Depuis 2006, je collabore avec l’Orchestre symphonique de Montréal en tant que compositeur et arrangeur pour une quinzaine de projets différents. Avec cet incroyable orchestre, j’aime particulièrement une relecture des chansons de l’auteur-compositeur-interprète, Michel Rivard, qui a abouti à un album studio acclamé. Il y a eu une transformation très trippante de « Rhapsody in Blue » conçue pour dix pianos et orchestre sous la direction de Kent Nagano, avec la pianiste de jazz Lorraine Desmarais. Pour orchestre de chambre, j’ai composé, arrangé et dirigé « La Symphonie rapaillée », un enregistrement basé sur la poésie de Gaston Miron qui a reçu un prix Félix. La collaboration avec le groupe indé Half Moon Run était aussi audacieuse qu’innovante. Mon concerto de 2019 pour clarinette basse et orchestre, « Les ailes sur les pas de deux », avec André Moisan et sous la direction de Kent Nagano, était passionnant, d’autant plus qu’André et moi sommes deux musiciens qui embrassent la virtuosité et l’improvisation. J’ai récemment écrit un arrangement assez intense des « Tableaux d’une exposition » de Moussorski pour l’orchestre à cordes Les Violons du Roy et je garde un souvenir ému de la composition d’une ouverture très rapide et fumante pour l’Orchestre Métroplitain sous la direction de Yannick Nézet Séguin. Dernièrement, l’OSM vient d’enregistrer « Riopelle Symphonique », une œuvre de 75 minutes pour orchestre et chœur composée pour le centenaire de Jean-Paul Riopelle en 2023.

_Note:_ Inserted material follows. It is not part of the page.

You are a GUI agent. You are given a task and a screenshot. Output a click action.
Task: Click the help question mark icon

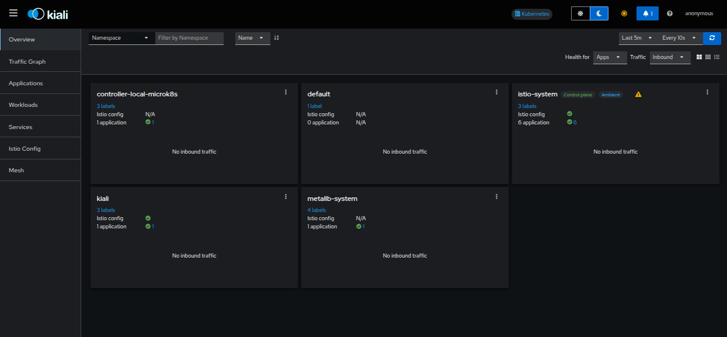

En tant que pianiste, il y a simplement trop de souvenirs et trop de concerts parmi lesquels choisir, mais un projet inimitable me vient à l’esprit. Avec la chorégraphe Louise Bédard, j’ai passé six mois à composer une partition de danse pour un piano préparé et un piano à queue ordinaire. Chacun des douze danseurs était atteint de la maladie de Parkinson. J’ai joué sur les deux pianos pour le spectacle et je n’ai jamais joué avec autant de vulnérabilité et d’explosivité que ce soir-là.
Des regrets ?
Quelques-uns. Je n’ai toujours pas joué « Les Variations Goldberg » en concert. Ça m’ennuie. Et je n’ai toujours pas trouvé de producteur pour « The Virgin Courtesan », une comédie musicale que j’ai écrite avec le librettiste, Frayne McCarthy. Je pense que c’est l’une des plus belles pièces de théâtre musical qui n’ait jamais été jouée.
Vous avez quelque chose à dire sur votre musique ?
Je suis obsédé par la façon dont la morphologie musicale est perceptible à la fois par l’auditeur et l’interprète, qu’il s’agisse de flux rythmique, de changements harmoniques, de densité contrapuntique, etc. Je suis instinctivement et sans honte attiré par la beauté mélodique et les surprises de tout type. Elles se révèlent généralement par le jeu contrapuntique et la manipulation rythmique. D’aussi loin que je me souvienne, la physicalité du son est aussi significative et plastique pour moi que le matériau l’est pour un sculpteur.
Enfin, pourquoi écrivez-vous de la musique ?
Aussi ringard que cela puisse paraître, je suis à la recherche compulsive de la force mystérieuse qui relie une note à une autre, un rythme à un autre, un timbre à un autre. Mais pour la trouver, il faut un travail mental très intense, qui est, au fond, la construction détaillée d’un plan (la partition) découlant généralement d’un « flash » original encore informe. À part frapper une balle de golf en plein centre avec un fer 3, je ne connais rien de plus gratifiant que d’entendre ces notes jouées par des musiciens sensibles et féroces.